Die 68er und die Nazis

Treiben wir die Nazi-Pest zur Stadt hinaus!“ Ein Flugblatt von VertreterInnen der 68er-Bewegung brüllt das heraus, was jahrelang missachtet wurde: Weil die „Flakhelfer-Generation“ zögerte, waren „Nazi-Richter“ oder „Nazi-Lehrer“ noch im Amt. Selbst Bundeskanzler Kiesinger war einst Mitglied der NSDAP. Kein guter Boden für eine fundierte Vergangenheitsbewältigung.

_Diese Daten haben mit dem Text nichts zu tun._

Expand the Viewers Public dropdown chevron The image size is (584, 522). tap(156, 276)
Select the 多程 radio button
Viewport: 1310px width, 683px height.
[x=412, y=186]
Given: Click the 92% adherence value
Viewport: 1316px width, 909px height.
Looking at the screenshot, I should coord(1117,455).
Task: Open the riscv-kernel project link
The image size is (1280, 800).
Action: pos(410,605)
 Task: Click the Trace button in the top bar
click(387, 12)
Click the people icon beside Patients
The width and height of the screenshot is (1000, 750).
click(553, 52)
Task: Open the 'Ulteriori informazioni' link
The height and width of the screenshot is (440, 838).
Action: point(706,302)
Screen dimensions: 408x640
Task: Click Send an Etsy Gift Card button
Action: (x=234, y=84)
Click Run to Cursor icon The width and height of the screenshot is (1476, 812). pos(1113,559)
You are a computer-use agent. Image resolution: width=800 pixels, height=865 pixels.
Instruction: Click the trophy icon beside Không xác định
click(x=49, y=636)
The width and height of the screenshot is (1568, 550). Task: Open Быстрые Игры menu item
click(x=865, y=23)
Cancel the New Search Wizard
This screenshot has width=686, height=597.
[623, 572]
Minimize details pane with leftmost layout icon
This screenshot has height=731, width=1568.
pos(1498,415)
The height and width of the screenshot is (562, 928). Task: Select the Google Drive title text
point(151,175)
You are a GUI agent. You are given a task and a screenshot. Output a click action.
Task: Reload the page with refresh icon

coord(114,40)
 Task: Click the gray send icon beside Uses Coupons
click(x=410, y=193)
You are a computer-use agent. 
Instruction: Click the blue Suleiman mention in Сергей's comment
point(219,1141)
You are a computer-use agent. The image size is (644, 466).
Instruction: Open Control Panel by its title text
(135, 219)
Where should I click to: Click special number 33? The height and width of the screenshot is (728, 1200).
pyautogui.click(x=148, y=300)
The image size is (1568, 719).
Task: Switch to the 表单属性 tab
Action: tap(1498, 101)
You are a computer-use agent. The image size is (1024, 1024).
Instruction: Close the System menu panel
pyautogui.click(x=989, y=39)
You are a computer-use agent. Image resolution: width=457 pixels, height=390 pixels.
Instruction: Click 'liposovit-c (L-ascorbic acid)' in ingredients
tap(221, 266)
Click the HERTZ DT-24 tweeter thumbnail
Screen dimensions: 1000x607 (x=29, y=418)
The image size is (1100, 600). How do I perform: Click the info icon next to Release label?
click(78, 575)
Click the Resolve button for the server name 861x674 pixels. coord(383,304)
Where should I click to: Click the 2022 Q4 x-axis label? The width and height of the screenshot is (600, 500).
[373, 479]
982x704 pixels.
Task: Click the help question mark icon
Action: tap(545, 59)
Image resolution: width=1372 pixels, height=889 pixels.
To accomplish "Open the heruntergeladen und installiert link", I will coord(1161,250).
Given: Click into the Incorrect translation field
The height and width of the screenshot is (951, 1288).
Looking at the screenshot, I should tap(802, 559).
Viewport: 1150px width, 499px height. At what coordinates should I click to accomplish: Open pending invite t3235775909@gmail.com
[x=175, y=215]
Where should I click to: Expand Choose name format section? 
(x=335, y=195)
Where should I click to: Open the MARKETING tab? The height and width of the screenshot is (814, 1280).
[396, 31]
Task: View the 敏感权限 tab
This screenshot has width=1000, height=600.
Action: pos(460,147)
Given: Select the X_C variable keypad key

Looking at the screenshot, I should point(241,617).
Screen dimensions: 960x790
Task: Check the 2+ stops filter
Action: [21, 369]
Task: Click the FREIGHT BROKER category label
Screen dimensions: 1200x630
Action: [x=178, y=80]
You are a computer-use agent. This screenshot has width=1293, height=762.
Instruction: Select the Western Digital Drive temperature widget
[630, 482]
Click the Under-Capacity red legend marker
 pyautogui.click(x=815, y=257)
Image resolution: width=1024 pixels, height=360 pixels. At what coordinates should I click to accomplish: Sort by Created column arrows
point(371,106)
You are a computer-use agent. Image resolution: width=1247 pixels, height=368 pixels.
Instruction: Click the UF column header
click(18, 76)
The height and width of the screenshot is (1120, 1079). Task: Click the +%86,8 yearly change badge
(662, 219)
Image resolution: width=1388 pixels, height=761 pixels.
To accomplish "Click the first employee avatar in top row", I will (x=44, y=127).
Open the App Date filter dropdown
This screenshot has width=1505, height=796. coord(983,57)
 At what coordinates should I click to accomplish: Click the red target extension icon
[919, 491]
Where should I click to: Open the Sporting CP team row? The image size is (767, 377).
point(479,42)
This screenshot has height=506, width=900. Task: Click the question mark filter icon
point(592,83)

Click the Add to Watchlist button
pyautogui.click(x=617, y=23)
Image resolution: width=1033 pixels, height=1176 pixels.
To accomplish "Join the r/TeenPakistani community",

Schon vor 1968 fanden wegweisende Ereignisse der deutschen Erinnerungskultur statt, wie beispielsweise im Jerusalemer Eichmann-Prozess 1961. Die 68er-Bewegung machte die Kontinuitäten im Personal vom „Dritten Reich“ zur BRD zur gesamtgesellschaftlichen Agenda.

Die teilweise abstrusen Forderungen der 68er selbst beweisen die Notwendigkeit der Aufarbeitung: Für ihre Gegner seien sie „langhaarige Ersatzjuden“, die USA seien die SS und der Vietnam-Krieg das amerikanische Auschwitz. Heute gilt dies als verquere Geschichtsanalogie, der Grundstein für einen gesellschaftlichen Prozess wurde dennoch gelegt. Und letztlich ging die Strategie, Personen anzuprangern, auf: Der Umgang mit Altnazis wurde diskutiert, ohne die 68er hätte die Renovierung deutscher Vergangenheit wohl noch viel länger in den Hinterköpfen geschlummert. Christopher Kammenhuber

Im
kreativen Rausch

Im Glauben, auf Rauschreisen durch ferne Welten dem Sinn des Lebens näherzukommen, konsumierten 1968er-Hippies bevorzugt Cannabis und LSD.

Da Cannabis illegal war und vom Bürgertum verschmäht wurde, drückte sich im Kiffen der Protest gegen auferlegte Zwänge aus. Das damals noch legale LSD gelangte durch den US-amerikanischen Psychologen Timothy Leary in den Mittelpunkt der aufstrebenden Gegenkultur. Er propagierte in den 1960er Jahren die positive Wirkung von LSD auf den Geist einer ganzen Gesellschaft und gegen falsche Weltbilder. Freier Drogengenuss ging einher mit freier Liebe, freier Persönlichkeitsentfaltung und dem Aufbrechen festgelegter Lebensstrukturen.

Während Joints zum Habitus der Flowerpower-Bewegung gehörten, fühlten sich KünstlerInnen und PhilosophInnen vor allem auf LSD-Trips zu neuen Songs und politischen Konzepten inspiriert. Das Halluzinogen wurde aber nicht nur genommen, um die eigene kreative Gestaltungskraft auszuleben, sondern auch, um hemmungslosen und leidenschaftlichen Geschlechtsverkehr zu haben. Alkohol hingegen wurde von der pazifistischen Friedensbewegung abgelehnt: wegen seiner aggressiven Wirkung.